━━ Data lines ━━

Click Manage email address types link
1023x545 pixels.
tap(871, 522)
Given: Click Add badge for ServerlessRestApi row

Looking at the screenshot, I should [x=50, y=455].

━━━

Problem statement: Reproduce every one of the items above verbatim, with nothing left out or changed.

Answer to this exercise:
Click Manage email address types link
1023x545 pixels.
tap(871, 522)
Given: Click Add badge for ServerlessRestApi row

Looking at the screenshot, I should [x=50, y=455].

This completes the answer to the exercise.